To-do list:
1. According to the profile of Henry Rousso, during which years did he head the IHTP?
2. Extend the profile of Henry Rousso, picking up after its final sentence.

Excerpted text:

# # # # #

Henry Rousso first worked on the history of the Second World War and post-war period. His early writings focused on political and economic history of the Vichy regime. Then he turned to a history of memory of the war and spent much of his thinking to the history of collective memory and uses of the past. He is currently working in a multidisciplinary and comparative perspective on the relationship between history, memory and justice, and more generally on the epistemology of contemporary history.

Born in Cairo in 1954, graduated from the Ecole Normale Superieure de Saint-Cloud (1974-1979), ”agrégé” in history (1977), Henry Rousso holds a ”Habilitation à diriger des recherches” (Institut d’Etudes Politiques Paris, 2000). He joined the CNRS in 1981, he participated in the creation of the IHTP inaugurated a year before, which he headed from 1994 to 2005.

He was a member of the National Committee of the CNRS (1987-1994) and Secretary General of the International Committee for the History of the Second World War, which is based in Paris (1990-2000). He presided in 2001 the ”Entretiens du Patrimoine”, and from 2002 to 2004, the Commission on Racism and Holocaust deniers at the University Jean Moulin-Lyon III, established by the Ministry of Education.

He has been research associate or visiting professor in many places : Center for European Studies (Harvard University, 1986-1987), Munich (Bosch Stiftung, 1990), New York University (1992), Dartmouth College (1994), Center for Advanced Holocaust Studies, U.S. Holocaust Memorial Museum (2005), Texas A & M University (2007), Jena Center Geschichte des 20. Jahrhunderts (2009).

# # # # #

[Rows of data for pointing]
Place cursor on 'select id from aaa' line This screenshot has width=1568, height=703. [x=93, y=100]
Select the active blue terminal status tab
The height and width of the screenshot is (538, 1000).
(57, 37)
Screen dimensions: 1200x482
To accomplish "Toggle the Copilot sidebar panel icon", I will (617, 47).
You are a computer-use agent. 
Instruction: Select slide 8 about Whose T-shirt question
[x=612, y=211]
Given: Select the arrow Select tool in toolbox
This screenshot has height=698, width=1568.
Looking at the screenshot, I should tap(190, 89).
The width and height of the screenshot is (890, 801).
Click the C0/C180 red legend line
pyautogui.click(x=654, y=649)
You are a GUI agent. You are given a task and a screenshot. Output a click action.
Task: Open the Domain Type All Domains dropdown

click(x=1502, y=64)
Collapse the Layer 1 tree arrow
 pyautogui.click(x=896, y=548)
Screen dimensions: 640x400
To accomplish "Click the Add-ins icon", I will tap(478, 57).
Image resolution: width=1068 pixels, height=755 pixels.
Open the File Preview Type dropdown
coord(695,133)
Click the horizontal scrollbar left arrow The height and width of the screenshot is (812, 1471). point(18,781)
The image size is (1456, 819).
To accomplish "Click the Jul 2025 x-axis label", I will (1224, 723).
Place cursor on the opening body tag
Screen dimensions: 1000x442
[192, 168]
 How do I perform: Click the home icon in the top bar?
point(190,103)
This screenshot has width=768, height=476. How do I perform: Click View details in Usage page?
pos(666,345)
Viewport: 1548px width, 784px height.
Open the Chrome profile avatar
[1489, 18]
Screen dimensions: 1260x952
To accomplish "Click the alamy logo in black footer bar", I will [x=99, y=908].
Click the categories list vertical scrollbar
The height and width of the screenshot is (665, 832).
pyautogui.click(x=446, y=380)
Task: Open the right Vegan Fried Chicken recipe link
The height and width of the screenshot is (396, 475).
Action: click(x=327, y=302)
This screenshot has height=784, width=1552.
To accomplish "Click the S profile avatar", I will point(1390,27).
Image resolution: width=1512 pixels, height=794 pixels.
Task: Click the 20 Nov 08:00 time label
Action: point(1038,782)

# # # # #

Set of answers:
1. From 1994 to 2005.

2.
He is a member of several editorial boards : Vingtième Siècle, History and Memory, South Central Review, SegleXX. Revista catalana di Stòria, Les Cahiers du Judaïsme, Cahiers d’histoire du temps présent (Bruxelles), and several scientific councils : Centre français de recherche en sciences sociales (CEFRES, Prague, Chair), Centre de recherche de l’Historial de Péronne, Mémorial de la Shoah de Paris, Mémorial de la Paix à Caen, Jena Center Geschichte des 20. Jahrhunderts (Allemagne), Gedenkstätte Buchenwald (Allemagne), Museum of the Second World War (Gdansk), etc.

He taught at the École normale supérieure de Cachan (1998-2004) and the Institut d’études politiques de Paris (1988-1990 & 2007-2010). He supervised doctoral students at the University of Paris-Ouest-Nanterre La Défense, most of them in (co-tutelles) with European and North American universities. In September 2011 onward, he will join the École doctorale d’histoire at Paris 1 where he will supervise doctorates, and he will give a seminar in the master program "Histoire des sociétés occidentales contemporaines (XIXe- XXIe siècles)".

He runs the series : "Contemporary European History, Berghahn Books (Oxford/New York), with Konrad Jarausch.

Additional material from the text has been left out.